Cast from Hit Points: Maho needs blood to be cast. A simple prick of the finger isn't enough, every spell specifies how many hit point's worth of blood it needs... although it doesn't necessarily have to be the caster's blood...
The Corruption: The Shadowlands Taint, easy to get, nearly impossible to remove. Originally, the Taint functioned as The Virus, but after Daigotsu struck a deal with Empress Iweko I, the Taint could only afflict the willing.
Some characters who succumb to the Shadowlands Taint end up... enjoying their new circumstances.
Also, a running joke among players is that one of the effects of the Taint on female samurai is major hotness upgrades.
Occasionally justified, as part of the seductive nature of the Taint is that it frees one from the incredibly restrictive societal rules, including taboos on everything from touching in public to showing any skin below the chin.
Evil Versus Evil: While they like power and use a lot of maho, the Shadowlands natives and the maho-tsukai under Iuchiban don't like each other. In fact, Iuchiban actually took over the City of the Lost for a while before he was forced out. And then we have the events of Path of the Destroyer, where the Shadowlands emptied out because they were trying to escape from the invading armies of Kali-Ma's Destroyers. This culminated with a fight between Kali-Ma and Fu Leng, ending in the Dark God's death and the new lord of Jigoku, Daigotsu, ripping Kali-Ma's heart out to end the war.
Face–Heel Turn: Most characters who succumb to the Taint end up being totally evil, in some cases a 180 degree flip from their original personality— meek, subservient characters have ended up being bloodthirsty killing machines, and honorable samurai turn into insane, cannibalistic monsters.
Hellgate: The Festering Pit of Fu Leng constantly spits out creatures from Jigoku and Gaki-do. There's also the Second Pit, which formed in the Scorpion lands in the aftermath of Path of the Destroyer.
Hellish Horse: Onikage, mutant, predatory horses that are undead forms of normal ones who died in the Shadowlands. Bonus points for the fact that if you ride one, normal horses hate you, so you're stuck on one.
The Mole: How the Spider Clan, Shadowlands-corrupted humans and followers of Daigotsu, infiltrated the Empire and established their power base. Also a tactic of the Kolat (who actually despise maho and Taint, leading to some interesting shadow politicking).
The Dark God, Fu Leng, was only defeated the first time by sealing his soul into twelve scrolls of incredibly powerful magic.
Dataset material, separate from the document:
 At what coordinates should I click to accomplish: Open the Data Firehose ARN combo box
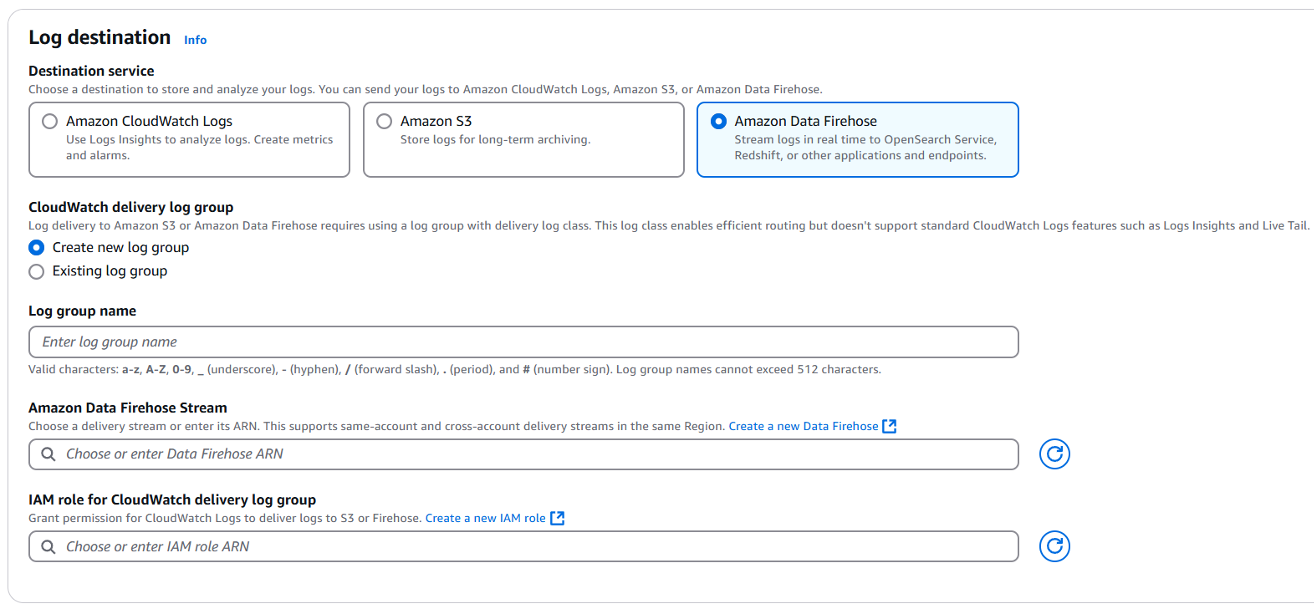coord(524,454)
A thousand years later, these scrolls are being cracked open by shugenja like Yogo Junzo, or the Elemental Masters of the Phoenix... But that's all part of the plan.
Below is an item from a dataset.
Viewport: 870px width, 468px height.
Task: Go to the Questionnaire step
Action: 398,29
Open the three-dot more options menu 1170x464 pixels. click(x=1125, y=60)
The background setting includes several mentions to Iuchiban, an immortal, heartless sorcerer who managed to plunge the Empire into chaos before being stopped. Then, he got loose and did it again a few centuries later. The clans gathered together and sealed him into an inescapable prison. A few more centuries later, he got loose AGAIN.
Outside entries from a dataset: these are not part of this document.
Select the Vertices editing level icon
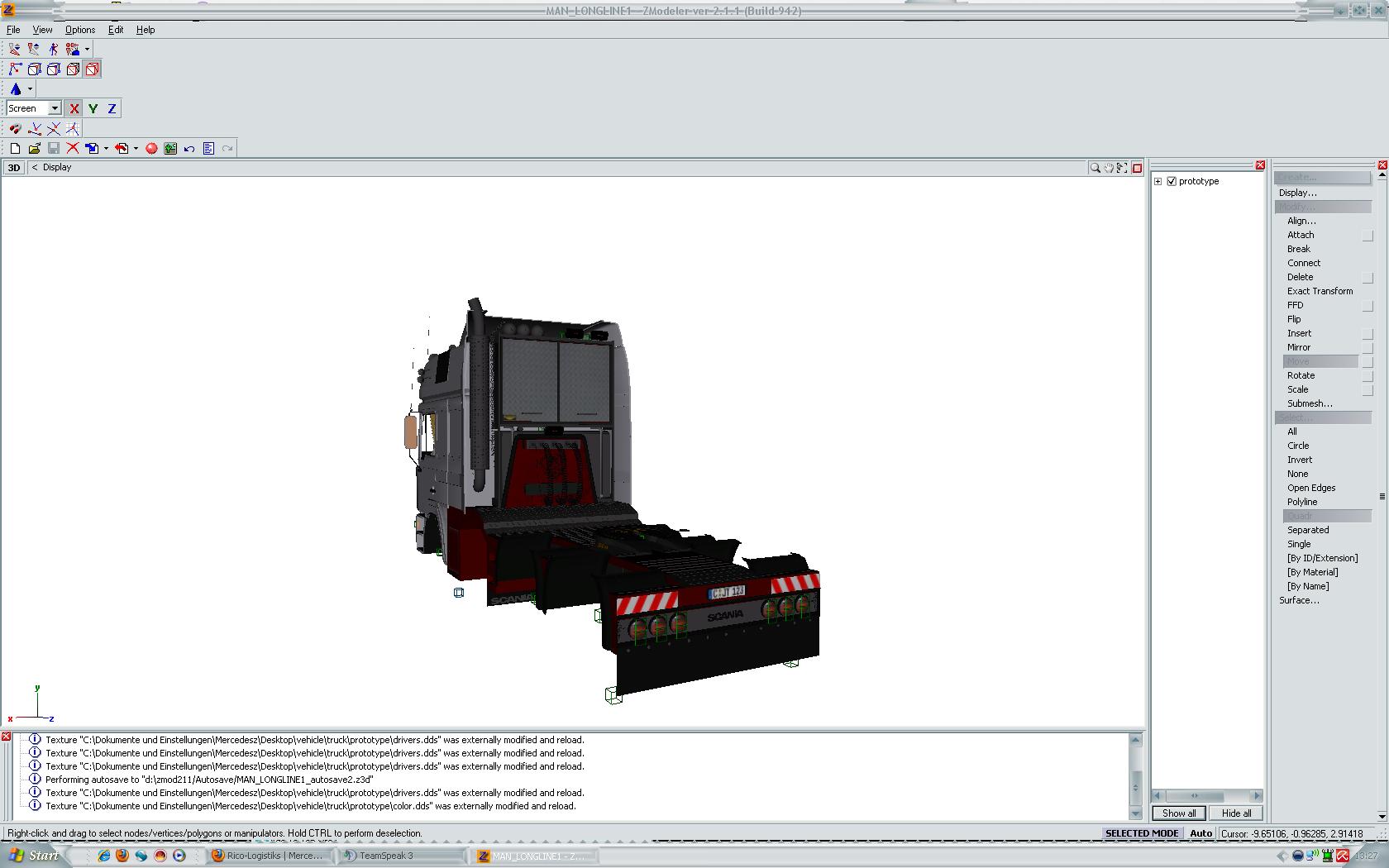Viewport: 1389px width, 868px height. [15, 69]

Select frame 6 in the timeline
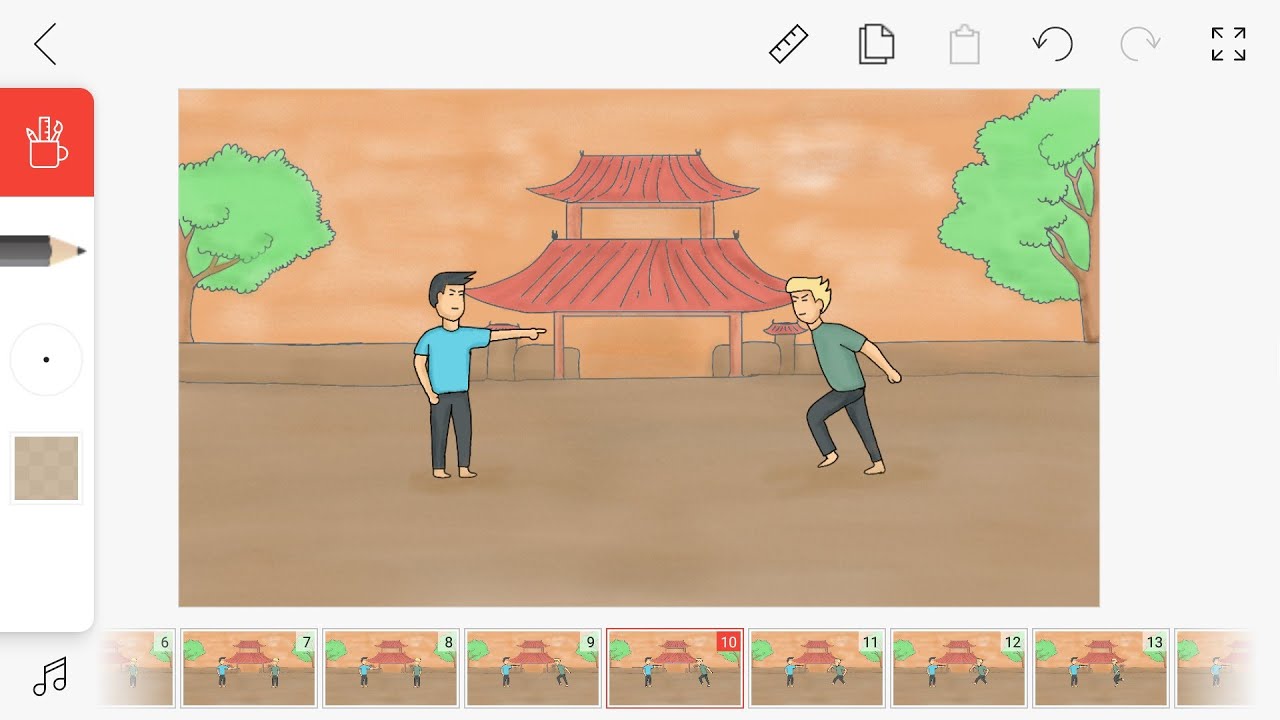pos(137,668)
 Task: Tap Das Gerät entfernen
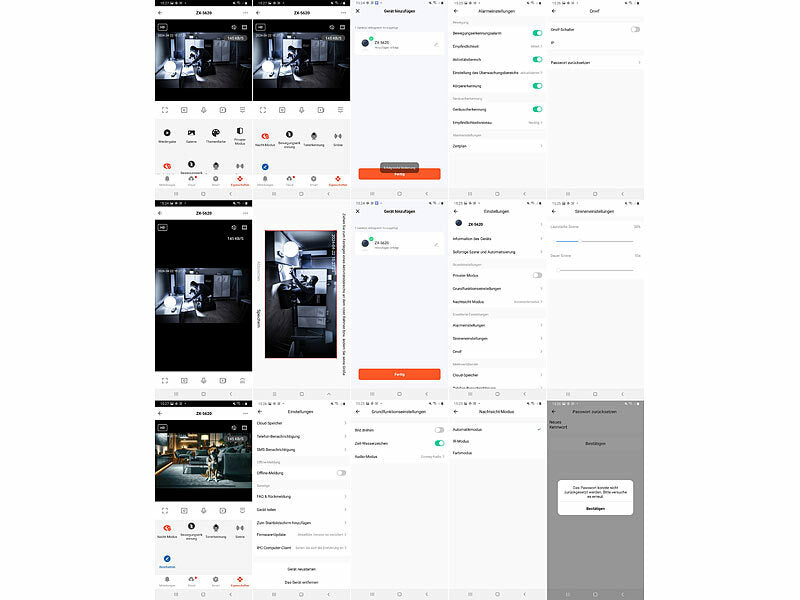pyautogui.click(x=301, y=582)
The Undead: The Shadowlands generally love to have hordes of zombies. However, they do have sentient, non-mindless undead on their side, too.
Villainous Rescue: The conclusion of the Destroyer arc has Kali-ma's forces being stopped mainly by Spiders, lead by Fu Leng himself. In fact, since Spider decks won much in the Celestial Edition tournaments, this basically resulted in them being the only competent clan in the storyline.